Published in Beautiful/Decay magazine






Dawn Kasper, “Life and Death” at Circus Gallery

Dawn Kasper’s visceral, uncanny self-portraits assuming the guises of various characters and re-enacting their fabricated death scenes are at once incredibly seductive and subtly humorous—perhaps precisely for their occlusion of verisimilitude. Invoking a kind of bizarre schadenfreude, the viewer can’t help but feel sickly bemused by Kasper’s cast of character’s untimely and unglamorous demises (choking on a sandwich in “Peanut Butter Shop,” or discarded, as in “Woman That Had Been Thrown out with the Garbage.”) Her visual language within these fictionalized horror mis-en-scenes owes more to the fantastic camp and vaudeville affects of tawdry wax torture museums and b-rate horror films than the gritty, stark reality of snuff films or forensic photography. Certain aesthetic clues tip the viewer off that the images are not operating under the pretense of literal-minded documents, they are, in fact, Kasper’s personal, stylized riffs on death: the overabundance of slick, glossy Karo syrup blood spilling across the floor, theatrically dark, zombie-like circles or the completely unnatural, mask-like white pallor of her face make-up. In many ways, these aesthetic details are precisely what make the images so compelling. Cutting through the constant droning hum of our current media saturated environment is no easy task, where we are constantly exposed to “authentic” images of tragedy, violence, death, crime scandals, car crashes and the like- yet Kasper’s accessible and appealing images somehow hit an underlying nerve.
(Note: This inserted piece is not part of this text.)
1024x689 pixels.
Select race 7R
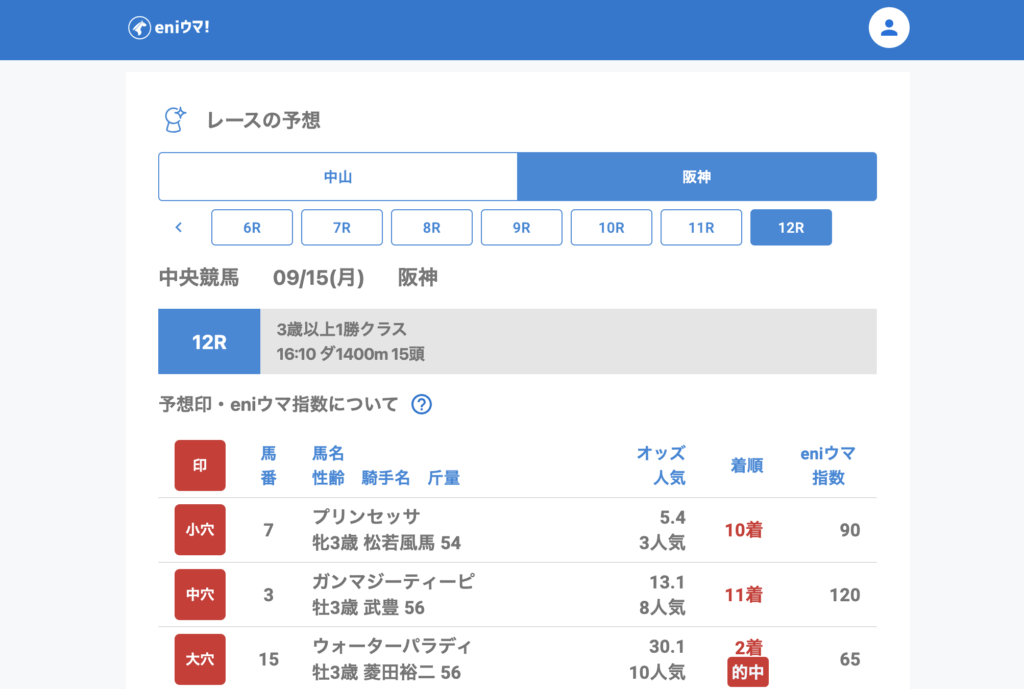pyautogui.click(x=342, y=227)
Perhaps because the impetus behind Kasper’s images is not to devise sensationalist spectacles—though they are visually alluring. Rather, Kasper’s modus operandi is fundamentally rooted in the sincere existentialist task of questioning the nature and meaning of life-and, accordingly cathartically wrestling with, methodically and unnervingly, gazing upon her own demise. In an interview, Kasper relayed that in simulating these deaths, she wanted to believe that she would never have to die in such a fashion. Thus imagining, organizing, researching, acting out and actively creating indexical, self-imposed projections of her own corpse in some ways allows Kasper to reconcile and exert control over a phenomena in which she in fact has little agency.
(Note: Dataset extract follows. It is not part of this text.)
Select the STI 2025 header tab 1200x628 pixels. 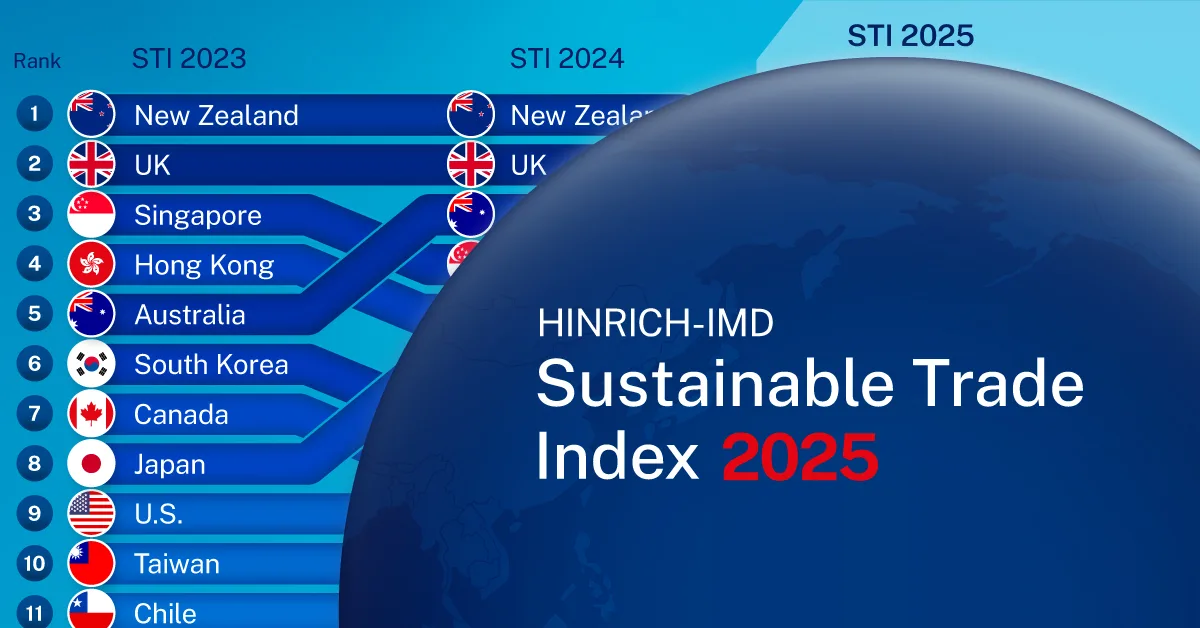pos(910,36)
I was instantly reminded of Hippolyte Batard’s Autoportrait en nove (Self Portrait as a Drowned Man), in which he presented a photograph of himself slumped over, described as a body that was sadly “unclaimed” in the morgue, to express his despair that the French government chose to credit Daguerre (rather than him) as the inventor of photography. In many ways, both Kasper and Batard’s images are compelling representations of an honest attempt to re-insert their “being” into the collective consciousness- and ironically, forestalling death or disappearance. As Walter Benjamin has philosophized within his theories on photography, these images reference the desire to bring things “closer” spatially and humanly- to get hold of an object at a close range by way of its likeness and reproduction.
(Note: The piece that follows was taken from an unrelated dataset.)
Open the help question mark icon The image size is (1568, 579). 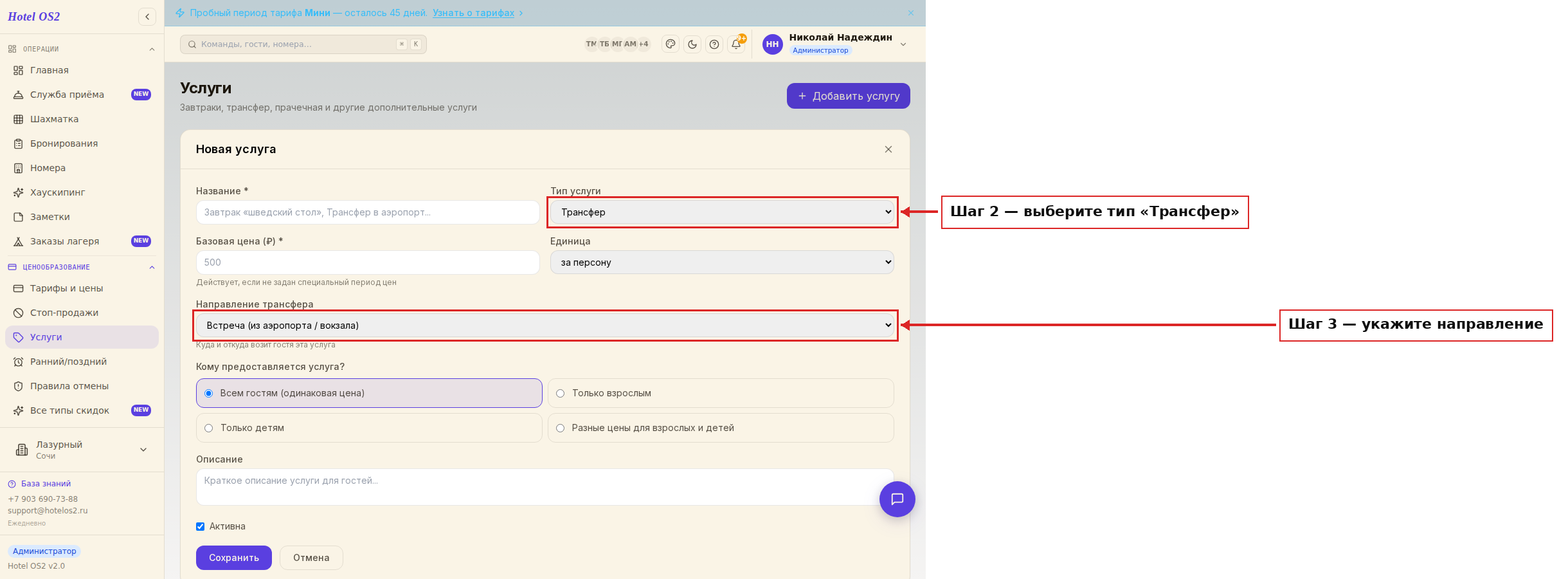click(714, 44)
By positing her own visage as both subject and object, living and dead, Kasper essentially accesses and taps into the nature of the “self,” via its visible, corporeal form. She enigmatically asserts and illustrates that the body as a vessel for meaning is never fixed nor simple, but a guile magician, constantly shape-shifting, re-assuming forms, its meaning both transitory and contingent. Or as Nietzsche so eloquently wrote: “To the despisers of the body will I speak my word. Soul is only a word for something about the body. The body is a big sagacity, a plurality with one sense, a war and a peace, a flock and a shepherd.”